A postcard featuring a quarry in Amherst around 1886 (source: Amherst Public Library)

In the 1840s, the industrial revolution spread to northern Ohio in the form of sandstone quarries that carried the region into the modern world, shaping its people and identity in the process. Resilient and hardworking people dug deep into the earth to cut and extract massive blocks of sandstone. The American ideals of liberty, self-reliance, and honest work were embodied in these early settlers and quarry laborers of northern Ohio. During its infancy, the region was rocked in a cradle of sandstone.
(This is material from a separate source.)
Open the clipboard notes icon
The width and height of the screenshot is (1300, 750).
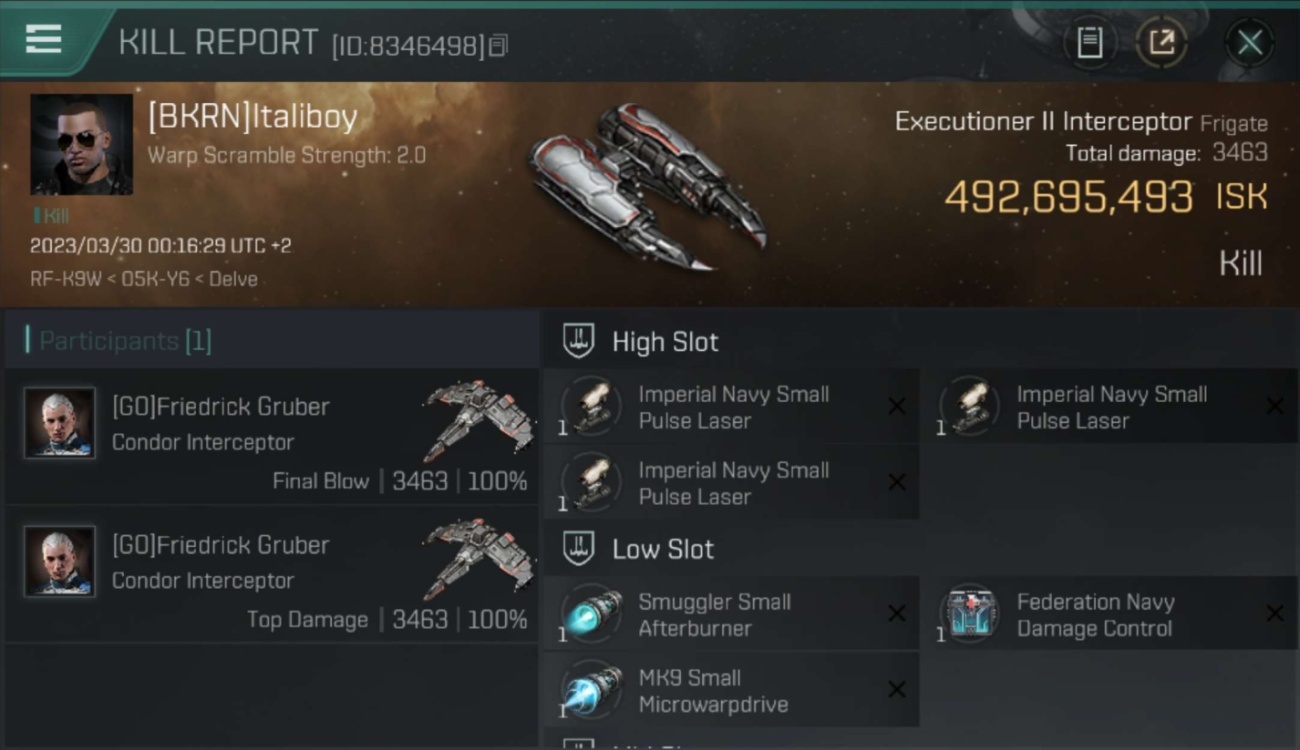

This solid social and physical foundation provided by the quarries helped bring about and support one of the fastest growing and most powerful industrial centers in the world. Ohio would go on to play a significant role as it supported the Union through the perils of the Civil War and handily answered the crushing demands placed on American industries during the world wars of the twentieth century and beyond.

To the west of Cleveland, the cities of Amherst and Berea, two engines in the industrial vehicle that is northern Ohio, have intertwined origins as “quarry towns.” Their shared histories illustrate the direct effects of this stone excavation business. Starting in the 1840’s, this regional industry boomed for over a century before production and employment were reduced by the end of the twentieth century, leaving only a handful of active sandstone quarries in the northern Ohio of 2016. The quarries brought abundant economic and social benefits to northern Ohio that altered its society from agricultural to industrial.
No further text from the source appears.